Jokowi Dinilai Bisa Terjerat dalam Kasus Korupsi Laptop Chromebook

JurnalPatroliNews – Jakarta – Mantan Presiden Joko Widodo (Jokowi) berpotensi ikut terseret dalam kasus dugaan korupsi proyek pengadaan laptop Chromebook di Kementerian Pendidikan dan Kebudayaan. Saat ini, Kejaksaan Agung telah menetapkan mantan Mendikbud Nadiem Anwar Makarim sebagai tersangka utama.

Direktur Pusat Riset Politik, Hukum, dan Kebijakan Indonesia (PRPHKI), Saiful Anam, menilai bahwa jika terbukti Jokowi pernah menginstruksikan Nadiem untuk melaksanakan proyek tersebut, maka ia bisa dikenakan pasal turut serta. “Korupsi tidak hanya menyentuh pelaksana teknis, tetapi juga bisa menjangkau pihak yang memberi perintah,” ujar Saiful, Minggu (7/9/2025).

Lebih lanjut, Saiful menekankan bahwa presiden sebagai kepala pemerintahan tidak mungkin lepas tangan atas program strategis kementerian. Bila Jokowi mengetahui adanya indikasi penyimpangan tetapi membiarkannya, ia tetap bisa dimintai pertanggungjawaban hukum. “Pertanyaan pentingnya, apakah niat jahat Nadiem diketahui, atau bahkan apakah ada aliran dana sampai ke Istana.
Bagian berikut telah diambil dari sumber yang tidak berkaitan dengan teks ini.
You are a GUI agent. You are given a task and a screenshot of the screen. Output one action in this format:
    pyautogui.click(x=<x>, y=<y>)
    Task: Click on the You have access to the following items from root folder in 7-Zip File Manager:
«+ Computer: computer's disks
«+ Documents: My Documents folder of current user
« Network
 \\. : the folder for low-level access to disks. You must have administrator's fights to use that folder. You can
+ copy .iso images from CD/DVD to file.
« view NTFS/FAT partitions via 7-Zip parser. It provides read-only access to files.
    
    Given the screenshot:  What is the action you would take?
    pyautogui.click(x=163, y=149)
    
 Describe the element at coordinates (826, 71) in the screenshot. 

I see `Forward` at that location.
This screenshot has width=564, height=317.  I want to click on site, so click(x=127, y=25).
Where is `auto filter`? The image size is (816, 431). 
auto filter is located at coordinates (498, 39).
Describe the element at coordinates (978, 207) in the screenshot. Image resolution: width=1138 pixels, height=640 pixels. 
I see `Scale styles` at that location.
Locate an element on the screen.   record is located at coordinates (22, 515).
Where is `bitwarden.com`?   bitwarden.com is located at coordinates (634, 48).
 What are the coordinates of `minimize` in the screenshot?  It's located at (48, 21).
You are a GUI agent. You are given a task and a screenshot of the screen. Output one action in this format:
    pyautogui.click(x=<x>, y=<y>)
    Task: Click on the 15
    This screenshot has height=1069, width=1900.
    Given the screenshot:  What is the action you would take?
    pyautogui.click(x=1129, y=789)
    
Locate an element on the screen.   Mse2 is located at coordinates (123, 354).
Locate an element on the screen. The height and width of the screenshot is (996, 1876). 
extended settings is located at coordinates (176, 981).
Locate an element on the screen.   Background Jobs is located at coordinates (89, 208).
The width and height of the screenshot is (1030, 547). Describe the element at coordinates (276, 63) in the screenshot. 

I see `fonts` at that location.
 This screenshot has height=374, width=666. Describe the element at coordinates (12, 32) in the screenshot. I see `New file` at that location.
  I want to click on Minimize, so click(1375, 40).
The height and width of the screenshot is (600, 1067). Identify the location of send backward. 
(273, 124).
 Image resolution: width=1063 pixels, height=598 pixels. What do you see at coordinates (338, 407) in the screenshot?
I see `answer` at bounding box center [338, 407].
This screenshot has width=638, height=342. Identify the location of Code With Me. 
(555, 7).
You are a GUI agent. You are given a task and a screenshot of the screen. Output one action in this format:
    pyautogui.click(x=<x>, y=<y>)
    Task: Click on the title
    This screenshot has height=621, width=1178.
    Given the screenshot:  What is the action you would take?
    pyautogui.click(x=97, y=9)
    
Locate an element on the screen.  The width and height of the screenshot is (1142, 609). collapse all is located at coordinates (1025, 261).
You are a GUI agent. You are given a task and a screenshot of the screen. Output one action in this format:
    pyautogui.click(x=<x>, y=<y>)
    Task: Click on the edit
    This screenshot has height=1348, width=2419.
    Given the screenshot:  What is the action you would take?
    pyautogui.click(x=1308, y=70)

Itu harus ditelusuri penyidik,” tambahnya.

Kasus ini menimbulkan perhatian besar karena proyek yang diduga merugikan negara hingga Rp1,9 triliun disebut telah dirancang sebelum Nadiem resmi menjabat menteri. Bahkan beredar spekulasi bahwa program Chromebook tersebut bisa saja menjadi bagian dari mahar politik antara Nadiem dan Presiden kala itu.